Large U.S. printed circuit board manufacturer TTM Technologies is downsizing and closing three plants



TTM Technologies, an American electronics and printed circuit board manufacturer, announced serious layoffs and the closure of three plants in different parts of the United States. Thus, the production facilities in Anaheim and Santa Clara (California) and one plant of the company in Hong Kong will be stopped.

Large U.S. printed circuit board manufacturer TTM Technologies is downsizing and closing three plants

Part of the lines will be transferred to other plants of the company as part of the production optimization. The main objective is to increase utilization of the remaining plants, optimize costs and reduce production costs. TTM Technologies has a total of 24 plants and a staff of 17 thousand people.

TTM Technologies is a major American manufacturer of industrial electronics, printed circuit boards and equipment. Since February 2013, the company has been traded on NASDAQ and has transparent reporting for investors and customers.

So, according to the company's 2022 reports, TTM Technologies had total revenue of a pretty impressive $2.495 billion with gross profit of $457.9 million. The company had similar numbers for 2021 - $2.248 billion in turnover and $372 million in gross profit.

Looking at the company's quarterly revenue for the past two years, we can see that TTM Technologies has been doing well: in the fourth quarter of 2022, TTM generated $617.2 million in revenue compared to $598.1 million a year earlier.

That said, TTM Technologies' business can hardly be called high margin. After all operating and tax deductions from gross profit, the company's fourth quarter 2021 net income was only $8.3 million, and in the fourth quarter of 2022, when sales and gross profit growth are taken into account, it was down to $6 million.

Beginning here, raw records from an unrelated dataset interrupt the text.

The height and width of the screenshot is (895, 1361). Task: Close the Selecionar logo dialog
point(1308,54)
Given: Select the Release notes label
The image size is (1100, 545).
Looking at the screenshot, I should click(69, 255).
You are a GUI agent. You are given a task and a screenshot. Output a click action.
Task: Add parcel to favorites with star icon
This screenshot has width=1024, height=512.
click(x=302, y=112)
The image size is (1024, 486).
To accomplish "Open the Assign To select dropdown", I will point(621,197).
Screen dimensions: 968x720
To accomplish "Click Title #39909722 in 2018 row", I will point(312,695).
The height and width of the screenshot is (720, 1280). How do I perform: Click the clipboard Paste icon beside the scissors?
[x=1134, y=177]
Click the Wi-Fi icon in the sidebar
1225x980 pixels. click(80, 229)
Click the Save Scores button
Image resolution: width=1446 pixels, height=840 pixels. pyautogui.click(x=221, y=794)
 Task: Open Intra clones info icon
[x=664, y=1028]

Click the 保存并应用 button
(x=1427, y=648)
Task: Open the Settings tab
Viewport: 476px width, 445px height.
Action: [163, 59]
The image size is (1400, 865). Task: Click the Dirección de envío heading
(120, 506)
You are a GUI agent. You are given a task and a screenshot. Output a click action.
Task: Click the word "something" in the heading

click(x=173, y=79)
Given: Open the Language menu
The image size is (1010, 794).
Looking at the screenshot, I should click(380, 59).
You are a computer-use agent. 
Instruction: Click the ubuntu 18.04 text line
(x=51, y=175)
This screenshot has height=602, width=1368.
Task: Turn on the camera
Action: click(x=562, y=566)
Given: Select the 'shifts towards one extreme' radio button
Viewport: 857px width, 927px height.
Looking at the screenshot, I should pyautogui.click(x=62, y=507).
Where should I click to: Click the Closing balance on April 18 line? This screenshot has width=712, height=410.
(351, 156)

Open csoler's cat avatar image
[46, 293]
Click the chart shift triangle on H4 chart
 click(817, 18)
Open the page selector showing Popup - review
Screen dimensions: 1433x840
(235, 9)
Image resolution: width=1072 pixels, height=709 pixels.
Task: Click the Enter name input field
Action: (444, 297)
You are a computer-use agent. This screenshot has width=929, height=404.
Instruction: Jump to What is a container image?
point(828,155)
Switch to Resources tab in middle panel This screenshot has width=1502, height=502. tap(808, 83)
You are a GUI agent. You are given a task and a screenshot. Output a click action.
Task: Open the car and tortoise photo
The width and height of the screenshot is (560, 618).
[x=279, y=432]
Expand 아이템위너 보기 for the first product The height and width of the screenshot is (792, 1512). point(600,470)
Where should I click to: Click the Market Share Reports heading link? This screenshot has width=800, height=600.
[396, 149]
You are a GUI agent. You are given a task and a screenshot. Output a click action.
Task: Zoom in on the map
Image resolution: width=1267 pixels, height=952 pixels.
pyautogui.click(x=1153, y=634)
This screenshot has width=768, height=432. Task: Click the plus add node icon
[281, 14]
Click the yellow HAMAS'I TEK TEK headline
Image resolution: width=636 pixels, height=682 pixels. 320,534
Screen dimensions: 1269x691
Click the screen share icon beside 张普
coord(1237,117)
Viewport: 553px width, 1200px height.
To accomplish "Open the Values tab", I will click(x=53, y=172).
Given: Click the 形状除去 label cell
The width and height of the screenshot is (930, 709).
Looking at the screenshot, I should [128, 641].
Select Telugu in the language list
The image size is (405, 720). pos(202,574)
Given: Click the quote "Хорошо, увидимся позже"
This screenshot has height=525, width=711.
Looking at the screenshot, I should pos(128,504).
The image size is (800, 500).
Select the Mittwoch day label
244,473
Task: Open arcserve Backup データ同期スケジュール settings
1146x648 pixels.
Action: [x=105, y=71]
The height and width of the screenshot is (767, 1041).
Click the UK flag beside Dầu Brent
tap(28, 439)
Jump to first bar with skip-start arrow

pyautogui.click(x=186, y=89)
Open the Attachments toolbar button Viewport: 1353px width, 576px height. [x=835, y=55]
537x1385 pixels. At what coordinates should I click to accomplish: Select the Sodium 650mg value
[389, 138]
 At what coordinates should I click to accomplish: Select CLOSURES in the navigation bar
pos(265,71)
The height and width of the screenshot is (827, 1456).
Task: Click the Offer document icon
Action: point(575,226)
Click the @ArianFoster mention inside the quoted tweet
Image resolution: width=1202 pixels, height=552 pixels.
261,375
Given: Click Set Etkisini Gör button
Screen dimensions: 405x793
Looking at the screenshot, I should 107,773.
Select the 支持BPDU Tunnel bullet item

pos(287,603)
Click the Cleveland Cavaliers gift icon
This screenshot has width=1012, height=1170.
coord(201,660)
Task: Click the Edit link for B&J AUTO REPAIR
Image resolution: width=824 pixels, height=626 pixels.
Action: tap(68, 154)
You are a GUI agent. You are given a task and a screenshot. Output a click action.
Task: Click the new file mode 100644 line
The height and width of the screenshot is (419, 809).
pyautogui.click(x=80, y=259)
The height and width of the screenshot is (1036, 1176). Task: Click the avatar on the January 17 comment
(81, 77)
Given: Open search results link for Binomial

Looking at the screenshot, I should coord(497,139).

If you subtract the gain from the sale of the company's assets in 2022, TTM Technologies' total net income was down almost 20% to $42 million from $54 million in 2021. Another $51 million came from the sale of assets.

The company also increased investments in sales, marketing, administration, restructuring and research. All of this, taken together, led the board to decide to close three facilities at once.

The cuts at TTM Technologies indicate that the recessionary spiral that began to spiral back in late 2021 has also reached industrial manufacturers. Whereas a year earlier it was consumers and consumer-related companies that felt the effects of the slowdown, followed by B2B services (we previously wrote about employee layoffs at the Big Three), now it is manufacturers.

The TTM Technologies situation is a telling example: this is a fairly large and old public company that has been successful in its niche for decades. TTM prints boards for microwave equipment, works with U.S. defense, aerospace, telecom providers, medical device development, automakers, and, of course, the infrastructure part of computer systems in the form of data center equipment. In fact, the products of TTM Technologies are present in all modern industries and technological areas, where printed circuit boards as such are present at all. TTM engineers not only design and create the components for devices, machines, assembly lines or data centers, but also write control software for them, which is reflected on the company's website.

TTM management notes that the demand for their products and solutions for aerospace and defense industries remains high, but in other sectors, given the current macroeconomic situation, there is a decline. This is forcing the company to optimize its business operations. Separately, the board of TTM Technologies records a decrease in the growth rate in the data center segment, which is a logical continuation of the situation in the cloud market and layoffs by Internet giants. Whereas in 2021 this segment accounted for about 25% of revenue, in 2022 it will account for only 16.7%. This year, according to the forecast, this value may drop to 9-12%. 

And if such an organization, with so many economic ties and a turnover of $2.5 billion a year, puts three plants under the knife at once by transferring lines to other productions, then we are witnessing another round of economic slowdown. Only now we are not talking about layoffs of account managers, as happened in IT companies last year, but about a slowdown in all sorts of technological industries of the world's first economy.

This means that the cuts will affect the very engineers and technicians who, until recently, felt in demand and completely financially secure.